|Figure 1: NOMAD goals: Develop tools to enable researchers in basic science and engineering to advance materials science, identify new physical phenomena, and help industry to improve existing products as well as develop novel products and technologies.|
Data is a crucial raw material of the 21st century.
Surprisingly, extreme-scale aspects of Big-Data are very much under-explored in materials science and engineering, one reason being that ‘towards exascale’ computing initiatives typically focus on standard hardware and software challenges. Clearly, much of the value of high-throughput calculations is wasted without deeper Big-Data driven analysis of the results. This is the extreme-scale computing challenge addressed by NOMAD, the Novel Materials Discovery Laboratory.

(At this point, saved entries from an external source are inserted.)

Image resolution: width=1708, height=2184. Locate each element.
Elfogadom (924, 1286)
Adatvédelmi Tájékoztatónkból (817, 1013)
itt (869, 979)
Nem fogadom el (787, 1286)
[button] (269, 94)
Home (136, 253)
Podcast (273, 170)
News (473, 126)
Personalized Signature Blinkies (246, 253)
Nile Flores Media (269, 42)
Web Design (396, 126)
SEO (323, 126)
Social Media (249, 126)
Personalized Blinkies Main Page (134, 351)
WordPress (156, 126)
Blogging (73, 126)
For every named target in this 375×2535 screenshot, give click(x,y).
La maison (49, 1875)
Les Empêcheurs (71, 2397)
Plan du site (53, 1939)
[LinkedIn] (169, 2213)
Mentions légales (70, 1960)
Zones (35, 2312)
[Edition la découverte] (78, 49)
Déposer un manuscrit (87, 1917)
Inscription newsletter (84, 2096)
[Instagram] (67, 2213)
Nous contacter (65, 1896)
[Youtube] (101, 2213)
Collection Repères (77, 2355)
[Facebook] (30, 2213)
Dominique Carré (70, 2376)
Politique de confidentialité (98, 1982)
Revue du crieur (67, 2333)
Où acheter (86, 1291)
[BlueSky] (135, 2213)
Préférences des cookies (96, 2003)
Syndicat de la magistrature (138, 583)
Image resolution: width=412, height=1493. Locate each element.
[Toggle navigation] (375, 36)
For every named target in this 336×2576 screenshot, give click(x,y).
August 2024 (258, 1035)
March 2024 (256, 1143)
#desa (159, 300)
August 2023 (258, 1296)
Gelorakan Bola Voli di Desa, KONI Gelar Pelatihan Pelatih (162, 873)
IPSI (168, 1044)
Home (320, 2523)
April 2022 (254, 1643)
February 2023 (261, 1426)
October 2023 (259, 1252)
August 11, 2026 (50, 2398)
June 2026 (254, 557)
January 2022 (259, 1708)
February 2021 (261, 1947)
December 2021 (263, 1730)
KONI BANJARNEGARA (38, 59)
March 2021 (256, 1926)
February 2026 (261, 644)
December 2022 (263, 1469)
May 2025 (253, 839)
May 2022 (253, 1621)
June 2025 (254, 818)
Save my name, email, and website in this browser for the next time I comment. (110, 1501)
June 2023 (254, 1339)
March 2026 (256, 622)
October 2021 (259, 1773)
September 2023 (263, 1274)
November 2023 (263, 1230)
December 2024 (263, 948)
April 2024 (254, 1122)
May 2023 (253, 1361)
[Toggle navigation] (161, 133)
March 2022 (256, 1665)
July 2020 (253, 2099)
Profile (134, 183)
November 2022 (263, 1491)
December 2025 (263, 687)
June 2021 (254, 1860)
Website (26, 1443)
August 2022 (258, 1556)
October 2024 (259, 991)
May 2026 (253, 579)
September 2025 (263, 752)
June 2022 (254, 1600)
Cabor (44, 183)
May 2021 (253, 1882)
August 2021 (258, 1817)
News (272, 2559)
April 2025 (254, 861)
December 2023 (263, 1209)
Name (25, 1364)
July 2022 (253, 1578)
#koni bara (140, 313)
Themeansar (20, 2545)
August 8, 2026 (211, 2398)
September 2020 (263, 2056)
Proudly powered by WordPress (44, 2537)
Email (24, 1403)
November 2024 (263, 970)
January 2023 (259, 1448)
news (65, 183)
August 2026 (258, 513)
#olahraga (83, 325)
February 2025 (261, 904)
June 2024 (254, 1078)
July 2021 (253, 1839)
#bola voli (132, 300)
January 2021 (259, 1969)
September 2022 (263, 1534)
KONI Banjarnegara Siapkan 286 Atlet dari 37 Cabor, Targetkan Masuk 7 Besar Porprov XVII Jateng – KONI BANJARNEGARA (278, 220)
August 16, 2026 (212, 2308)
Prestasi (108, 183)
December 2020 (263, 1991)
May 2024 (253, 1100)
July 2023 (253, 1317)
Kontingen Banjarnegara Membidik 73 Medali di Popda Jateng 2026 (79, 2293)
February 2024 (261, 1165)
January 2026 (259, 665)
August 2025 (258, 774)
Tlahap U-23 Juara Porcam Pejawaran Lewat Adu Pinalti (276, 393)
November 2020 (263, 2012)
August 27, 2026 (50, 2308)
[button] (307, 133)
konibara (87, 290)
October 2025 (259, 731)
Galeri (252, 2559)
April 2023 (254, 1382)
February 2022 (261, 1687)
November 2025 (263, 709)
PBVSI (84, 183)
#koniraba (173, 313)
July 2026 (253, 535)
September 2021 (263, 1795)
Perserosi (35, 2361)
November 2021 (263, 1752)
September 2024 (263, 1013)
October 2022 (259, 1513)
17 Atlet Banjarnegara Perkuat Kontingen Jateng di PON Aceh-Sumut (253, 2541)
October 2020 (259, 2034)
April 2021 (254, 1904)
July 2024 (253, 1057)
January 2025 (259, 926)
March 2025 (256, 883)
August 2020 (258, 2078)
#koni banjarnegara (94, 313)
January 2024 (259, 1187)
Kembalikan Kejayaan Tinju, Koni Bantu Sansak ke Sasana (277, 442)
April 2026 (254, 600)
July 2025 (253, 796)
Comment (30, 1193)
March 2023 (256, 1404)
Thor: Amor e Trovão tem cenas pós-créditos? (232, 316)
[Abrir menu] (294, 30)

NOMAD creates, collects, stores, and cleanses computational materials science data, computed by the most important materials-science codes available today. Most important the NOMAD Laboratory CoE develops tools for mining this data in order to find structure, correlations, and novel information that could not be discovered from studying smaller data sets. Together, the large volume of data and innovative tools will enable researchers in basic science and engineering to advance materials science, identify new physical phenomena, and help industry to improve existing and develop novel products and technologies (Fig. 1).
The Repository developed and maintained by NOMAD is now the largest repository for computational materials science worldwide, containing the input and output files from several million high-quality calculations. The volume of files made available through the NOMAD Repository is steadily increasing. In fact, the computational materials-science community uses millions of CPU hours every day in high-performance-computing (HPC) centers worldwide. Importantly, the NOMAD Repository contains data from researchers from all over the world, and from other data bases, e.g. AFLOWlib and OQMD. Unlike other repositories, the NOMAD Repository is not restricted to selected computer codes but serves the entire community by supporting all important codes currently used in computational materials science. The NOMAD Repository also helps researchers to host and organize their data, and to make it available to others in a highly efficient way: See Fig. 2 and watch the 2-minute YouTube movie at https://youtu.be/UcnHGokl2Nc.
Figure 2: Features of the NOMAD Repository:• Upload interfaces: Curl, FTP, Python
• Support the most important codes
in computational materials
• Structure calculations in data sets (folders)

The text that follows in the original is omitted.